MATERIAL PROVIDED ->

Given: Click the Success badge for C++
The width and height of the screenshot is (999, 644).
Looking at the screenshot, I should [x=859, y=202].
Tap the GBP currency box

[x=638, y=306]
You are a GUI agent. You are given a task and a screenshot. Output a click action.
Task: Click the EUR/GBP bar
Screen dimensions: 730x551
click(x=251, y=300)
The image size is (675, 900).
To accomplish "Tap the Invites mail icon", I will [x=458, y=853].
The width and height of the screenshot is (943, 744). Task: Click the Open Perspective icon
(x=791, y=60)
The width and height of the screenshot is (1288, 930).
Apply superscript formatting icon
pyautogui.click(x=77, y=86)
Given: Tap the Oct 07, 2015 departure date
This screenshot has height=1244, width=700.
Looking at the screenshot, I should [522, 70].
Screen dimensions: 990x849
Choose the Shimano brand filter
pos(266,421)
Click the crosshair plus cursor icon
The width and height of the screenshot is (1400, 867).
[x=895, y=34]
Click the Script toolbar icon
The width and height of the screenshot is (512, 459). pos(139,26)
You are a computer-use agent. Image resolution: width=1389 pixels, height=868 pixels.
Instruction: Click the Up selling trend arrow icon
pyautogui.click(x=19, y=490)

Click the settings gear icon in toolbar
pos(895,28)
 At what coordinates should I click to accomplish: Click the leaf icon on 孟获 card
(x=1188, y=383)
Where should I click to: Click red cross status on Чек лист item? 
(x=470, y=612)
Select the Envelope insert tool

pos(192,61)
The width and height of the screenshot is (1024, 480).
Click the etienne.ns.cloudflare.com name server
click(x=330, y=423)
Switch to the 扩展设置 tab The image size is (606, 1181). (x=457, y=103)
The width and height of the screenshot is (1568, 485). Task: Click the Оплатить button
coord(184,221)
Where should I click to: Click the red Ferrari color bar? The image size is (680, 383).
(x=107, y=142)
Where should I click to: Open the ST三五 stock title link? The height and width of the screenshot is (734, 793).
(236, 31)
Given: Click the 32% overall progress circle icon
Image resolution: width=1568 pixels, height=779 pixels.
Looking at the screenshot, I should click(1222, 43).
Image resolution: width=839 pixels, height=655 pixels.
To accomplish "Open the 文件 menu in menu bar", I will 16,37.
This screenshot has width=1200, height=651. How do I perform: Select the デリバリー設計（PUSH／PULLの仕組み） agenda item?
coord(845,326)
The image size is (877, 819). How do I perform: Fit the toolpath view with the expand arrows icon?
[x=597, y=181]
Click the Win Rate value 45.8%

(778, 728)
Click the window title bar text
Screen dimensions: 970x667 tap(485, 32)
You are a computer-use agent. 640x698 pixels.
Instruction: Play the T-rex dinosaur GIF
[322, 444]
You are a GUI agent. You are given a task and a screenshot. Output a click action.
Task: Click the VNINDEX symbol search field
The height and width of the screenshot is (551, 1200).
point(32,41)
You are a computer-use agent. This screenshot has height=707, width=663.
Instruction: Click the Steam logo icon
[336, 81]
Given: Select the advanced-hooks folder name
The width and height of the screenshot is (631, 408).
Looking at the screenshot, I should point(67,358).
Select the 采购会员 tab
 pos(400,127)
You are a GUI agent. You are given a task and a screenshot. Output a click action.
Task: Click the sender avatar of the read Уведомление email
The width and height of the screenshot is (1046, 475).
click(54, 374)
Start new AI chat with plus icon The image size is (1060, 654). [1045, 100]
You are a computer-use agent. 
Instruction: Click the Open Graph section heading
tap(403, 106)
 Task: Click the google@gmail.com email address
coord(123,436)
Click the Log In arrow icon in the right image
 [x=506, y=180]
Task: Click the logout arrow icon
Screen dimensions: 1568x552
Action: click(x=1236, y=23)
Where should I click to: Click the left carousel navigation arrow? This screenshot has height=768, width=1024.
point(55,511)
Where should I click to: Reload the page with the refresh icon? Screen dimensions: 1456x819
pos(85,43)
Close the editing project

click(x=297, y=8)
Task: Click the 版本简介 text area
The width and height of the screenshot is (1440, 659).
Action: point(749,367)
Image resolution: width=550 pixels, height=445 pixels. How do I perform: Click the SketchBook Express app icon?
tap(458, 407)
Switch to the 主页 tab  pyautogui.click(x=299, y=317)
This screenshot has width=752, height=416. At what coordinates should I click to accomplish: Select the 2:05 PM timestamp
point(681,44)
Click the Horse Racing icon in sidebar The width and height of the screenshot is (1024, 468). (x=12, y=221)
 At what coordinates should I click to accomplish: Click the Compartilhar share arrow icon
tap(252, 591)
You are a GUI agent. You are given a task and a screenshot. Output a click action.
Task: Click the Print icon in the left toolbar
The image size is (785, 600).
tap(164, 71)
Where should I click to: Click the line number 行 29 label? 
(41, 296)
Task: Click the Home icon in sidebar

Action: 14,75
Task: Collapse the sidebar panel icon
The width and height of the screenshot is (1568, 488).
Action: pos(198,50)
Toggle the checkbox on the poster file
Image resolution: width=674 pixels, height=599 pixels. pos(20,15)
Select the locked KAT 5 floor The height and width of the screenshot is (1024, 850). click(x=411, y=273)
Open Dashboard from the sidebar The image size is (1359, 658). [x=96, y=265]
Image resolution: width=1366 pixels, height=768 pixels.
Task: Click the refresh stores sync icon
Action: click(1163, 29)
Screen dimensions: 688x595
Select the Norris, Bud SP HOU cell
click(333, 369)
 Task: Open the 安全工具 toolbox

TASK BRIEF ->
All lines from the one containing "Task: Collapse the sidebar panel icon" to the end of the records are to be duplicated exactly, and no other lines are to be given.

SOLUTION TO THIS TASK ->
Task: Collapse the sidebar panel icon
The width and height of the screenshot is (1568, 488).
Action: pos(198,50)
Toggle the checkbox on the poster file
Image resolution: width=674 pixels, height=599 pixels. pos(20,15)
Select the locked KAT 5 floor The height and width of the screenshot is (1024, 850). click(x=411, y=273)
Open Dashboard from the sidebar The image size is (1359, 658). [x=96, y=265]
Image resolution: width=1366 pixels, height=768 pixels.
Task: Click the refresh stores sync icon
Action: click(1163, 29)
Screen dimensions: 688x595
Select the Norris, Bud SP HOU cell
click(333, 369)
 Task: Open the 安全工具 toolbox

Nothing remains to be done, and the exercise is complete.